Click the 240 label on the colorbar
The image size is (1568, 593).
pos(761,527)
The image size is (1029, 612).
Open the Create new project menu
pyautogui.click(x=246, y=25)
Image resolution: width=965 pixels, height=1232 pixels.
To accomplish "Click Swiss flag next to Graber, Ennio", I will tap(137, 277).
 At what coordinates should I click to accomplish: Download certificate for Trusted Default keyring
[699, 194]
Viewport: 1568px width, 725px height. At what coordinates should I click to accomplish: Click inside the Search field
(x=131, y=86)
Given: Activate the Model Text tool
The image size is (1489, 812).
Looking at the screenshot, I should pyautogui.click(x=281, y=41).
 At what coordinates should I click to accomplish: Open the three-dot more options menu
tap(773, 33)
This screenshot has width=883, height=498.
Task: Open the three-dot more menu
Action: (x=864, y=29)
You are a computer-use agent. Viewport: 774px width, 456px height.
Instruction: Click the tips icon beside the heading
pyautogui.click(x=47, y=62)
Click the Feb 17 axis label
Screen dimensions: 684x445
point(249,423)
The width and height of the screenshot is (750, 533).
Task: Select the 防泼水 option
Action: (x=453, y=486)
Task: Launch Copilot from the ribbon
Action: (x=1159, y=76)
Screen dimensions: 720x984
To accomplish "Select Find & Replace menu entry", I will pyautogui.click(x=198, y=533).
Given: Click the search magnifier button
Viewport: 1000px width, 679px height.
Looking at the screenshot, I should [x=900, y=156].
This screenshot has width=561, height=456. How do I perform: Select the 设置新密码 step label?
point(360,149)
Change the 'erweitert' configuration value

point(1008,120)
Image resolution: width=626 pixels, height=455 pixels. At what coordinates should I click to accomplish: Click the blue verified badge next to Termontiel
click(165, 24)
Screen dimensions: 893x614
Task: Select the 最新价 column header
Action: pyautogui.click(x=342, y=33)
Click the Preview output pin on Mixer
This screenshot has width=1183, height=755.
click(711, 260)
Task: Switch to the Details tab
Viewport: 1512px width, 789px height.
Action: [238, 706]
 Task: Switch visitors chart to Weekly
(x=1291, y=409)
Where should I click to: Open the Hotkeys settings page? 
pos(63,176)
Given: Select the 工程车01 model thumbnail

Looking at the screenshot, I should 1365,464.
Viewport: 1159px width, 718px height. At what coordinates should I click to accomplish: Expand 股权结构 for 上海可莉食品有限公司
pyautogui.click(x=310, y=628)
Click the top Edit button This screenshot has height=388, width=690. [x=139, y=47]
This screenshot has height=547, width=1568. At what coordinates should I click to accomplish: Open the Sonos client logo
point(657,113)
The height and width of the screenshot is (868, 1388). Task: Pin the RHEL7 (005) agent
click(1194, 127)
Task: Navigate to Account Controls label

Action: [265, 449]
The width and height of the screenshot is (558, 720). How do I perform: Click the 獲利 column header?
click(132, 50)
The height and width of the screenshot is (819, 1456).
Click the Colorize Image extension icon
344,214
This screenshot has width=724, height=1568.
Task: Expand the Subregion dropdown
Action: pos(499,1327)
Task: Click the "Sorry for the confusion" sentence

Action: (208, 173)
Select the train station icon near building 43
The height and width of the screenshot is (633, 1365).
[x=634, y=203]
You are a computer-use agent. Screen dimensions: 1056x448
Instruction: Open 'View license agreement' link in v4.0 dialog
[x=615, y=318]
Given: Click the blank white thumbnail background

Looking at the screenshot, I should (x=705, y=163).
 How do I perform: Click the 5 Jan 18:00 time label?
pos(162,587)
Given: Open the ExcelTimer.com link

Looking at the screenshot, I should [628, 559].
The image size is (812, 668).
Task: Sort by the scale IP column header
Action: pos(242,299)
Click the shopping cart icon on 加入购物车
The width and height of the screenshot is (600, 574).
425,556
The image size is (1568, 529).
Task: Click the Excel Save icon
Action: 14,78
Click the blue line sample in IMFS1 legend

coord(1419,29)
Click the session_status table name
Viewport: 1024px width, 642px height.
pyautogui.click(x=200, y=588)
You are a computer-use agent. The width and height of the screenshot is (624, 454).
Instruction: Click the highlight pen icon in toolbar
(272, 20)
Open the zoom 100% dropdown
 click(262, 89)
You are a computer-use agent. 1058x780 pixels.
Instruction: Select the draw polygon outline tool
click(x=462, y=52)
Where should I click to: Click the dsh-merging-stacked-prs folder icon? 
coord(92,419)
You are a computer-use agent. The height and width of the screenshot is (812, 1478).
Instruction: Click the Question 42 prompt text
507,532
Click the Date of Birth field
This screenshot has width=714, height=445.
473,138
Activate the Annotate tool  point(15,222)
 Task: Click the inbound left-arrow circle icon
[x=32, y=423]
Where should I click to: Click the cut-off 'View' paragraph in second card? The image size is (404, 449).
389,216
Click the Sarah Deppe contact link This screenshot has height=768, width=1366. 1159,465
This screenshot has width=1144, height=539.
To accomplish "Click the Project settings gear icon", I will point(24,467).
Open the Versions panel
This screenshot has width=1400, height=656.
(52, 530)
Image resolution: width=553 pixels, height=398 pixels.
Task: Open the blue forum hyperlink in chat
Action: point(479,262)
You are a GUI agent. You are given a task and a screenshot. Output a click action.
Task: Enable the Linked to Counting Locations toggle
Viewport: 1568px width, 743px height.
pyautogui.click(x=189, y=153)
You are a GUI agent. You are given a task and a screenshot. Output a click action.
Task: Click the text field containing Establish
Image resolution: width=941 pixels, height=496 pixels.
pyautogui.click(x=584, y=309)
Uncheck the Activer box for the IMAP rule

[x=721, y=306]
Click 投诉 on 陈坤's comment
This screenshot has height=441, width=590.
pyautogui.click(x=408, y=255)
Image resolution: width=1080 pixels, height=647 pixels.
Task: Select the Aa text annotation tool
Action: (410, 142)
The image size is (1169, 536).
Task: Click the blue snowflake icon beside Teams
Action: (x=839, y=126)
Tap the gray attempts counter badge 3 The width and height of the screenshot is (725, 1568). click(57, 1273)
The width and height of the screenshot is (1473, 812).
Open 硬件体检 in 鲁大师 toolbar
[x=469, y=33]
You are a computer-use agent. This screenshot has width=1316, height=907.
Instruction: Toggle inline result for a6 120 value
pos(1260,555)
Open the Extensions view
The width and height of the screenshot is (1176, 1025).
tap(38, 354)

-.-.-

Copy the entries from the first line through the line containing "Action: (x=864, y=29)", inclusive, switching "Search field" to "Search box" and leaving everything else unchanged.

FULL OUTPUT =
Click the 240 label on the colorbar
The image size is (1568, 593).
pos(761,527)
The image size is (1029, 612).
Open the Create new project menu
pyautogui.click(x=246, y=25)
Image resolution: width=965 pixels, height=1232 pixels.
To accomplish "Click Swiss flag next to Graber, Ennio", I will tap(137, 277).
 At what coordinates should I click to accomplish: Download certificate for Trusted Default keyring
[699, 194]
Viewport: 1568px width, 725px height. At what coordinates should I click to accomplish: Click inside the Search box
(x=131, y=86)
Given: Activate the Model Text tool
The image size is (1489, 812).
Looking at the screenshot, I should pyautogui.click(x=281, y=41).
 At what coordinates should I click to accomplish: Open the three-dot more options menu
tap(773, 33)
This screenshot has width=883, height=498.
Task: Open the three-dot more menu
Action: (x=864, y=29)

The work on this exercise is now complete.